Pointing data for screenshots
============================================================

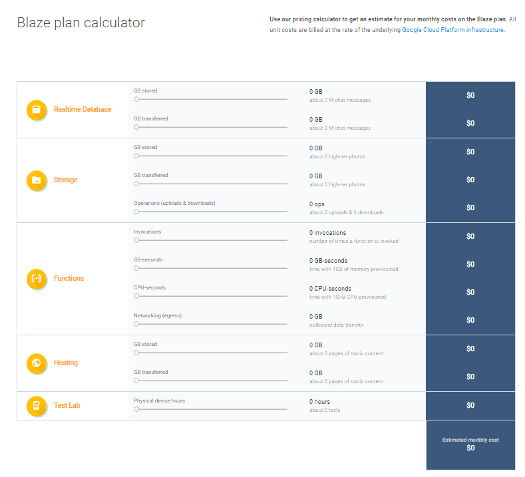Click the Storage folder icon
The height and width of the screenshot is (477, 525).
[37, 180]
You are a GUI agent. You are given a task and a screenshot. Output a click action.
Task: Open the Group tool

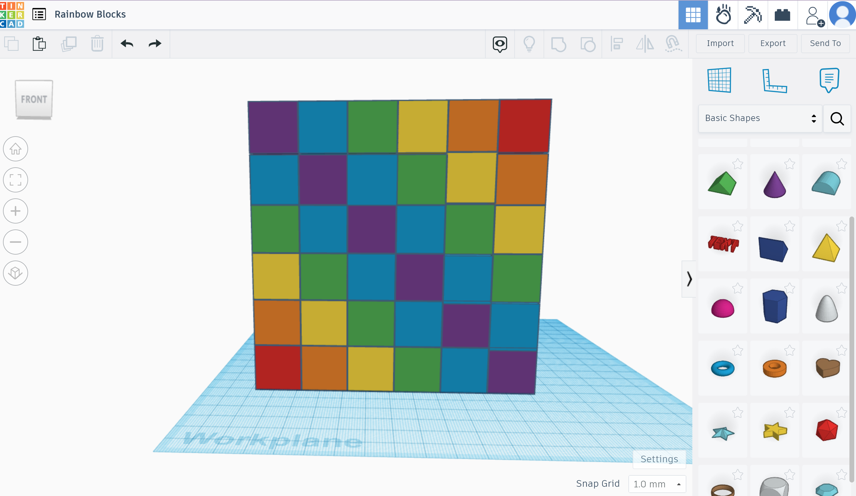click(559, 44)
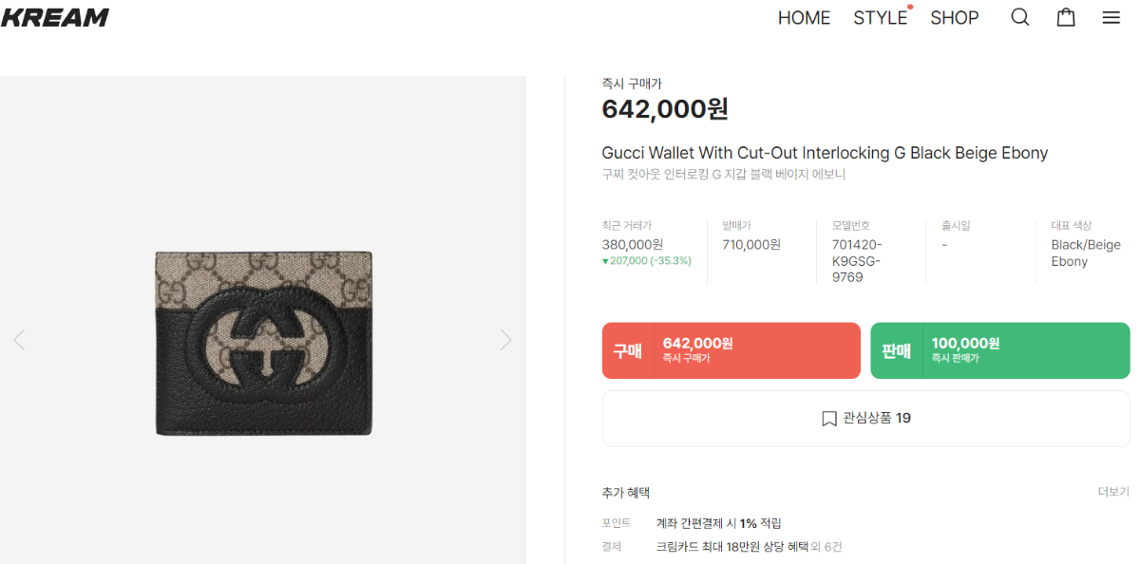Image resolution: width=1140 pixels, height=564 pixels.
Task: Click the recent trade price 380,000원
Action: coord(632,244)
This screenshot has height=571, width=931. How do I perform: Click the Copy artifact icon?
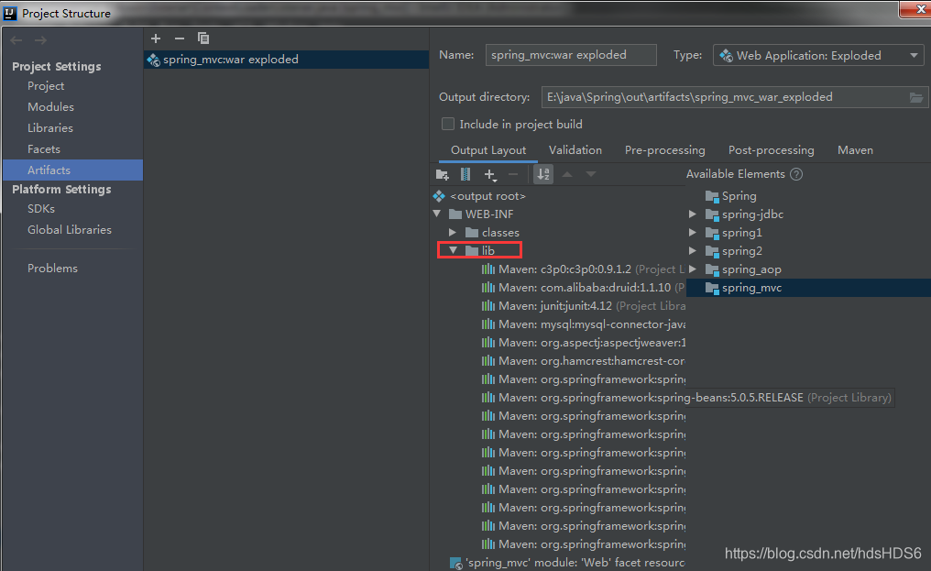click(x=203, y=38)
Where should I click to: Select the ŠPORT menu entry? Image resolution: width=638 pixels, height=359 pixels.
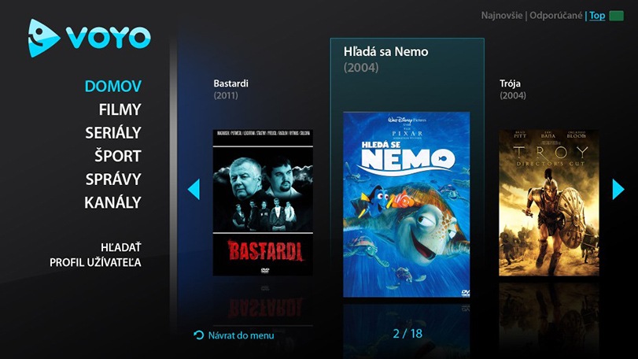[x=118, y=155]
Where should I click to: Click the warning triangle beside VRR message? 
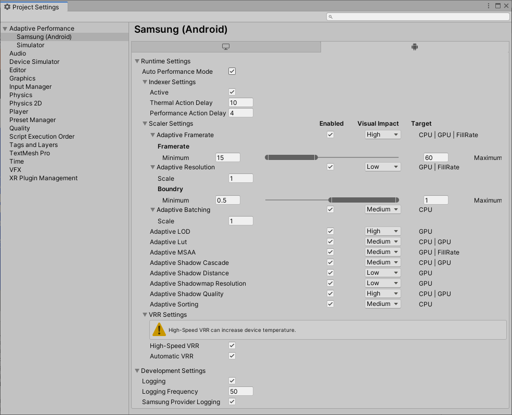coord(159,329)
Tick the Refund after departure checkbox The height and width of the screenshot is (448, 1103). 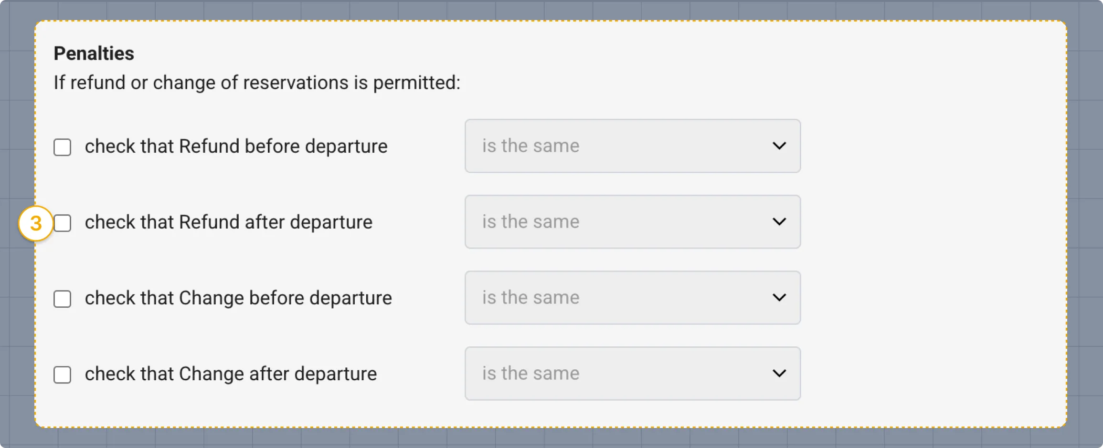62,223
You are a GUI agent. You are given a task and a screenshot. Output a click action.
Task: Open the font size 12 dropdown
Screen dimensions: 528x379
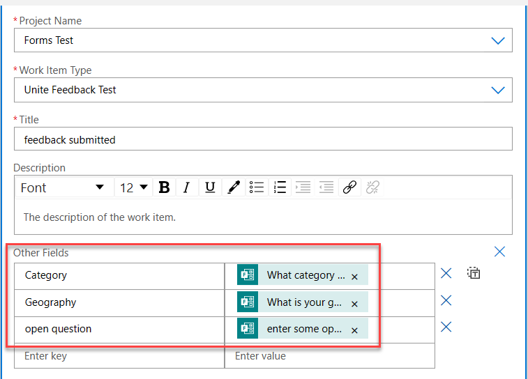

============================================================

Task requirements
Write out the lines starting at the first one and ending at the line containing "click(x=203, y=38)", both included, without the pictures.

Task output
Click the Storage folder icon
The height and width of the screenshot is (477, 525).
[37, 180]
You are a GUI agent. You are given a task and a screenshot. Output a click action.
Task: Open the Group tool

click(559, 44)
Image resolution: width=1140 pixels, height=564 pixels.
Task: Click the recent trade price 380,000원
Action: coord(632,244)
This screenshot has height=571, width=931. How do I perform: Click the Copy artifact icon?
click(x=203, y=38)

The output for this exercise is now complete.